Did you ever sit in the office with one of these prisoners and watch him looking out of his window upon prosperous farmers as they untied fine teams and drove away in comfortable carriages? Did you know how to translate that look in his eye, and the sad abstraction of manner into which he momentarily sank, in spite of his creed, which taught him to always seem prosperous and contented? The translation was not hard. His mind was following that farmer out of town and along the green lanes, bordered by meadows and clover bloom, and on down the road through the cool twilight of the quiet summer evening, to where the ribbon of dark green forest, whose cool cadence had called to him so often, changed to groves of whispering trees that bordered the winding stream that spoke of the swimming holes and fishing pools of his boyhood. And on up the road again, across the fertile prairie lands, until he turns in at the gate of an orchard-embowered home. And do you think the picture is less attractive to this exile because it has not the stately front and the glistening paint of the smart house in town? Not at all. The smart house with glistening paint is the one he must aspire to in town, but his ideal home is that snug farmhouse to which his fancy has followed the prosperous farmer.
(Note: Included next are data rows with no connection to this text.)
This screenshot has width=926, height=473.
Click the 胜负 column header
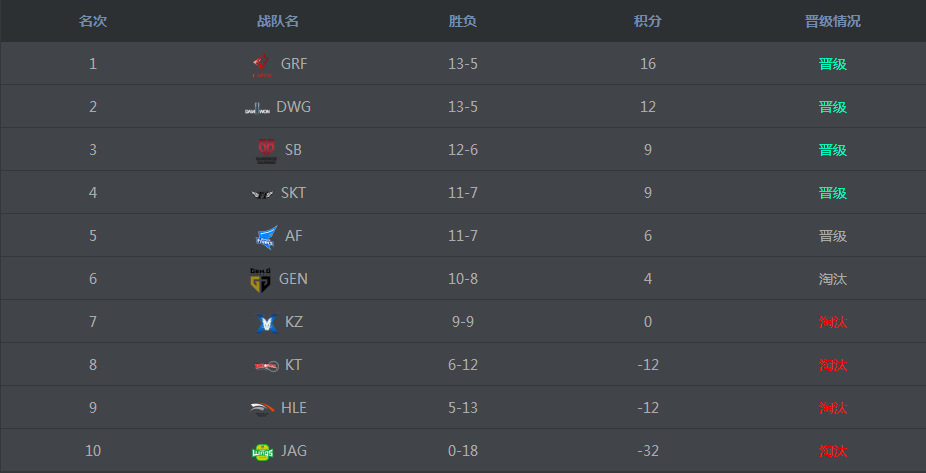[463, 21]
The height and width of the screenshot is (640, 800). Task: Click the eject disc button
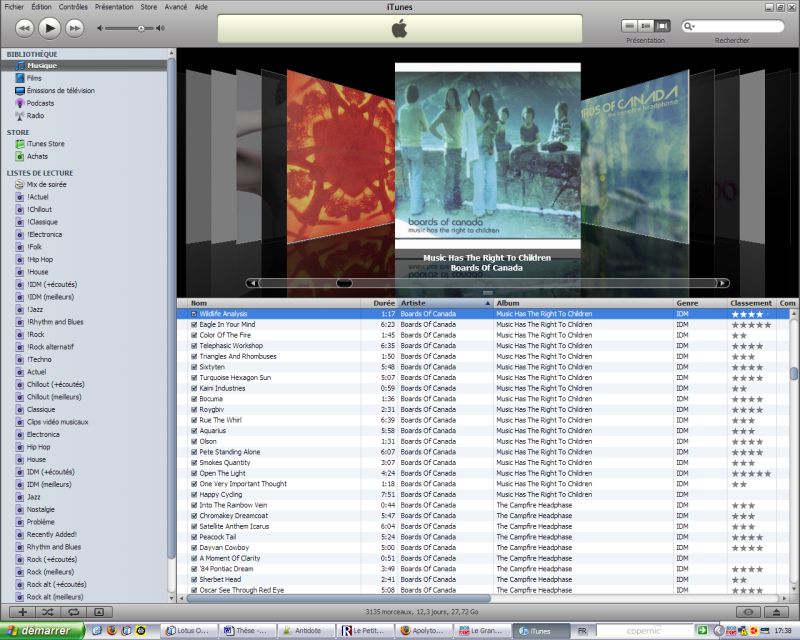[x=777, y=611]
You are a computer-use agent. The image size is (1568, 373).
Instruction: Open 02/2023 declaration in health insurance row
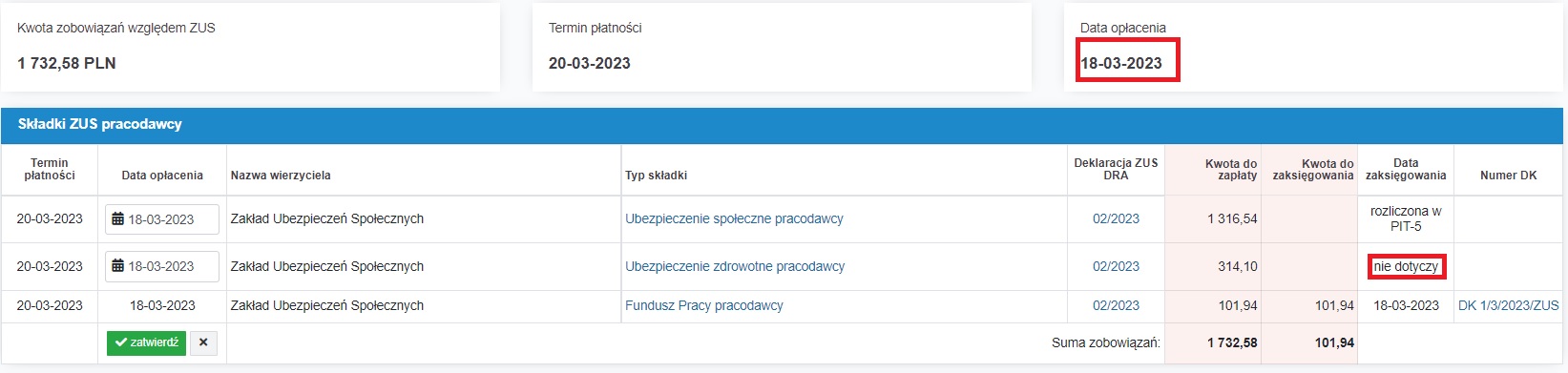1116,266
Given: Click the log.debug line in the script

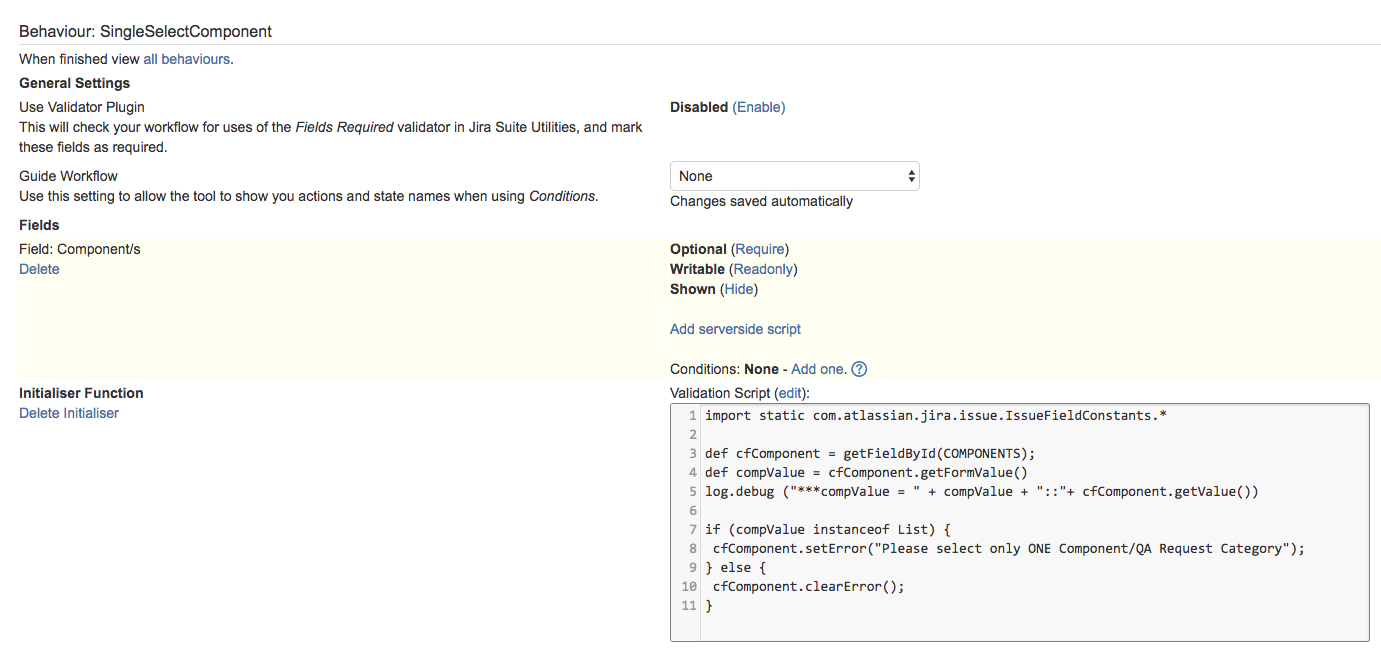Looking at the screenshot, I should click(x=981, y=491).
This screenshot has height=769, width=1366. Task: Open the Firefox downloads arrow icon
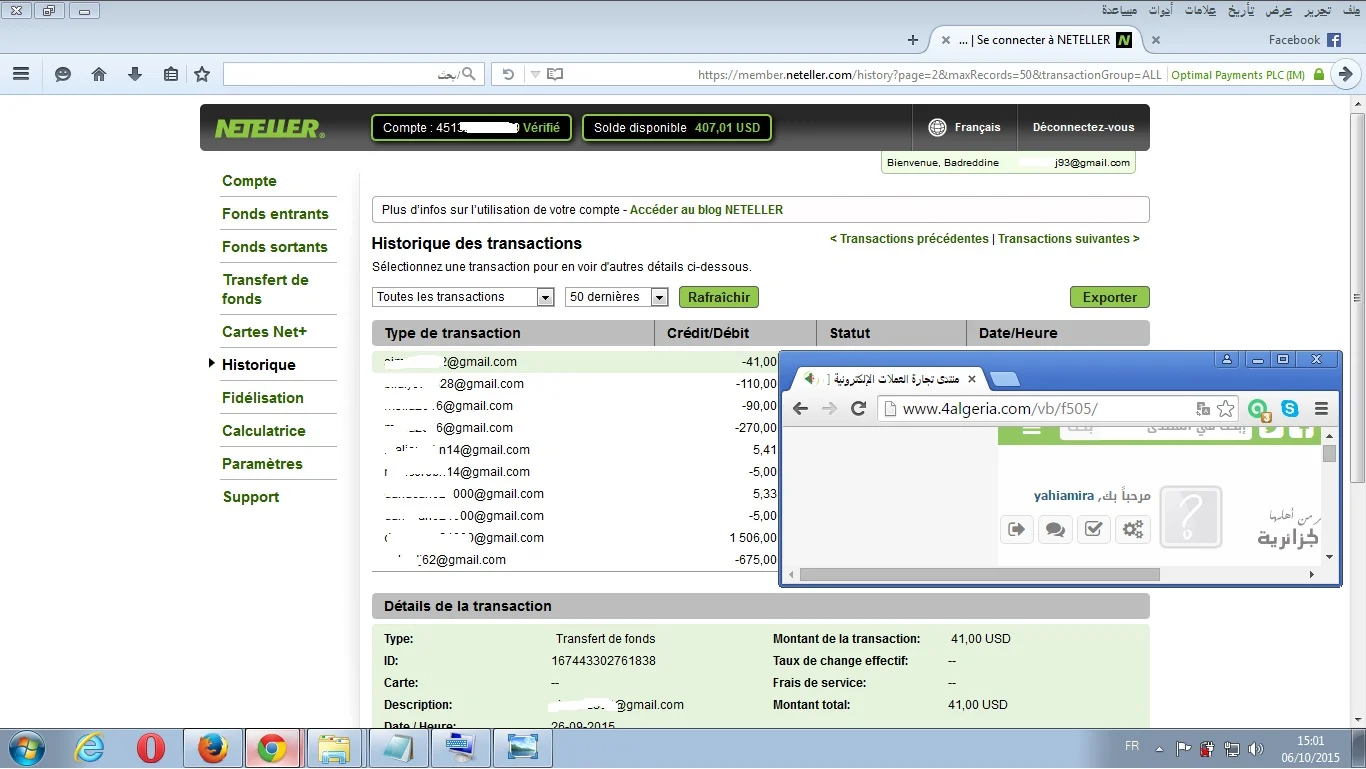tap(135, 74)
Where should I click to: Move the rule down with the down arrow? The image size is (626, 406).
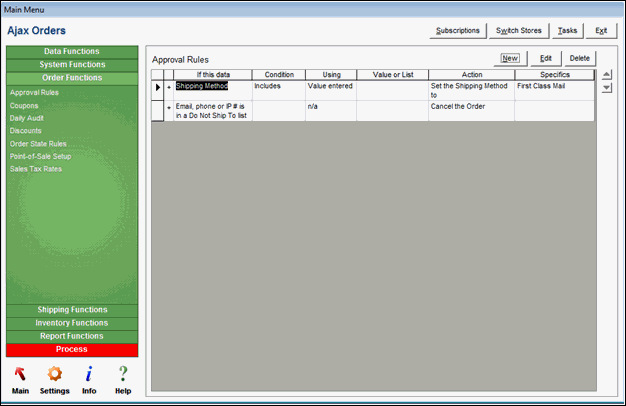(x=606, y=89)
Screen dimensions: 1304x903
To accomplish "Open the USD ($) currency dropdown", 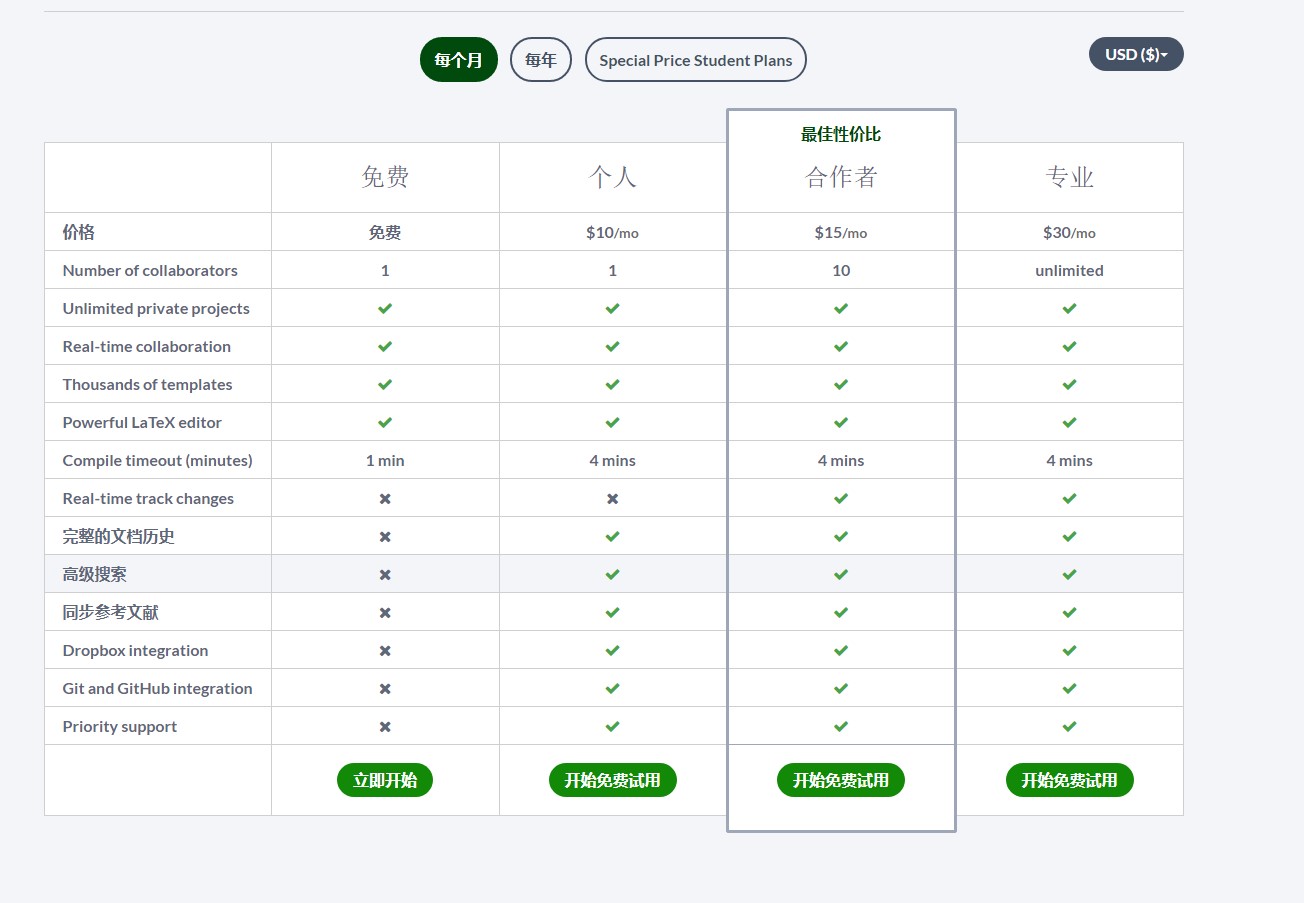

That picture is not altogether a product of poetic fancy. We get glimpses of such pictures in confidential talks with lawyers and doctors in almost every town. These poor fellows may fret and sigh for change, “and spend their lives for naught,” but the hunger never leaves them. Not long ago a professional man who has spent twenty-five years of his life imprisoned in an office, most of the time just waiting, spoke to me of his longing to “get out.” His longing had become almost a madness. He forgot the creed, to always appear prosperous, and spoke in bitterness of his life of sham. He said he was like the general of the old rhyme who “marched up the hill and—marched down again.” He went up to his office and—went home again, day in and day out, year in and year out, and for what? But failurephobia held him there, and he is there yet.

What schemes such unfortunates sometimes concoct to escape their fate! I was told of a physician who was “working up a cough,” to have an excuse to go west “for his health.” How often we hear or read of some bright doctor or lawyer who had a “growing” practice and a “bright future” before him, having to change his occupation on account of his health failing!

This is not an overdrawn picture. I believe old and observing professional men will bear me out in it. Statistics of the conditions in the professions are unobtainable, but I feel sure would only corroborate my statement. In a recent medical journal was an article by a St. Louis physician, which said the situation among medical men of that city was “appalling.” Of the 1,100 doctors there, dozens of them were living on ten-cent lunches at the saloons, and with shiny clothes and unkempt persons were holding on in despair, waiting for something better, or sinking out of sight of the profession in hopeless defeat.

This is a discouraging outlook, but it is time some such pictures were held up before the multitude of young people of both sexes who are entering medical and other schools, aspiring to professional life. And it is time for society to recognize some of the responsibility for graft that rests on it, for setting standards that cause commercialism to dominate the age.